Già nel 2004- 2005 Italia Nostra dichiarava: “un restauro che cancella la storia”; l’Espresso “c’è del Marcio a Montechiaro”; La Repubblica “Il restauro -beffa, poi la rovina sos dal castello del Gattopardo”; Sgarbi: “Un Paese Sfigurato”; Daverio: I Normanni in Sicilia “la rovina del castello di Montechiaro”, due interrogazioni di Cardinale e Fragalà al Ministro Beni Culturali  che ha dichiarato l’incompetenza territoriale per l’Autonomia della Regione che tutto assoggetta alle dinamiche politiche invece di quelle della competenza. perfino il CGA Consiglio di Giustizia Amministrativa un terzo dei componenti sono eletti dalla politica, dal presidente della Regione, e non si può ricorrere al Corte d’Appello come nel resto del Paese.

L’esproprio del castello di Montechiaro attuato dal Comune è stato dichiarato illegittimo dall’Assessorato Beni Culturali – unico competente in materia – con due note a firma del Dirigente generale Dr. Antonino La Lumia.

 

Due conferenze di Servizi indette dal Dirigente Generale dell’Assessorato BBCC, avv. Romeo Palma,  dichiarano che “il sindaco di Palma regolarmente invitato non si è presentato” hanno provato a dare una destinazione museale al castello con una dotazione permanente e mostre ed eventi temporanei che avrebbero aperto il castello verso il turismo e creando per i palmesi un’occasione indotta di crescita economica. L’Assessorato dopo aver effettuato un istruttoria sui soci e aver verificato che sono tra i più importanti operatori culturali con le Istituzioni in Italia e che inserire Palma nelle loro attività  sarebbe stato per i palmesi e per il castello una grande opportunità. Ma il Comune ha scelto la chiusura verso l’esterno e verso nuove opportunità, ha attuato la “trasformazione” che ha suscitato l’indignazione degli operatori culturali, la rovina, l’abbandono.

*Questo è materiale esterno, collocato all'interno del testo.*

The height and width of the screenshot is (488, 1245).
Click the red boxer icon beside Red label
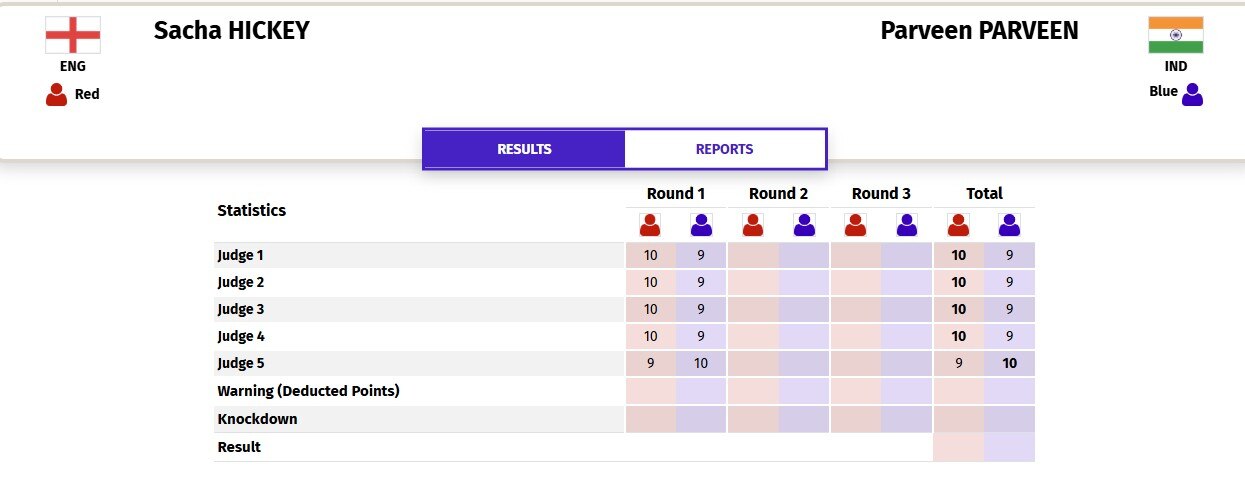[57, 94]
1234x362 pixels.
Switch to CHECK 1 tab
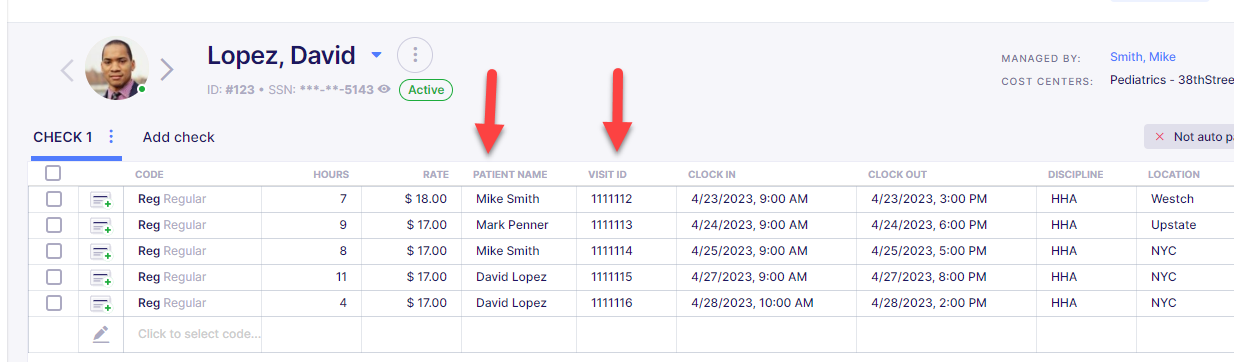tap(62, 137)

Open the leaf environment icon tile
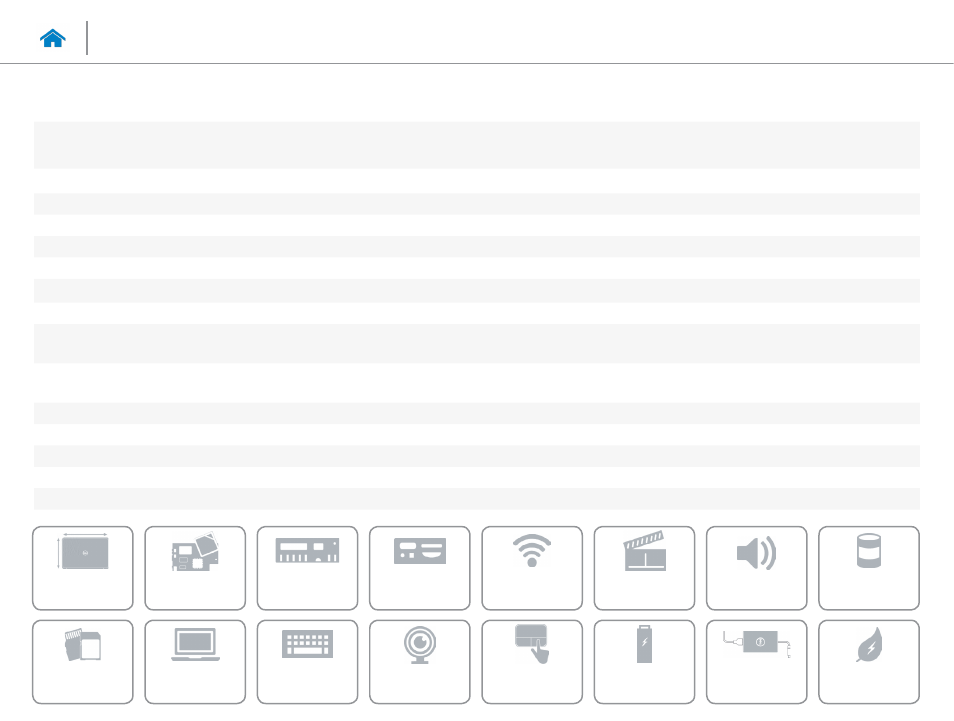coord(869,662)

Vallesinella ha sempre garantito l’apertura al pubblico e il perfetto stato della chiesa-santuario; ha effettuato lavori nella torre: a pag. 10 del “Progetto di restauro, relazione tecnica” della Soprintendenza parla dei “restauri che alcuni anni orsono sono stati condotti” da Vallesinella sas; la stessa non ha potuto ricostruire le 4 stanze, due lato mare addossate alla torre e due prospicenti l’ingresso perché la Soprintendenza prevedeva  che il “restauro è conservativo non riedificativo” invece il Comune ha scelto di costruire due stanze lato mare (oggi inagibili) lasciando a rudere quelle presso l’ingresso. Mentre il Comune trattava l’acquisto e la società proprietaria chiedeva il valore di mercato come per legge, il Comune valutava più conveniente tentare di “scipparlo” con una valutazione UTE che dichiarava di esserne incompetente e di non conoscere i valori di mercato di ca € 11 mq..

Il Comune di Palma delegittimando anche l’Assessorato ha continuato autoreferenzialmente la sua strada verso la rovina, la chiusura, l’abbandono. Le richieste dirette ai sindaci ad essere ricevuto per individuare una gestione congiunta sono rimaste tutte senza riscontro.”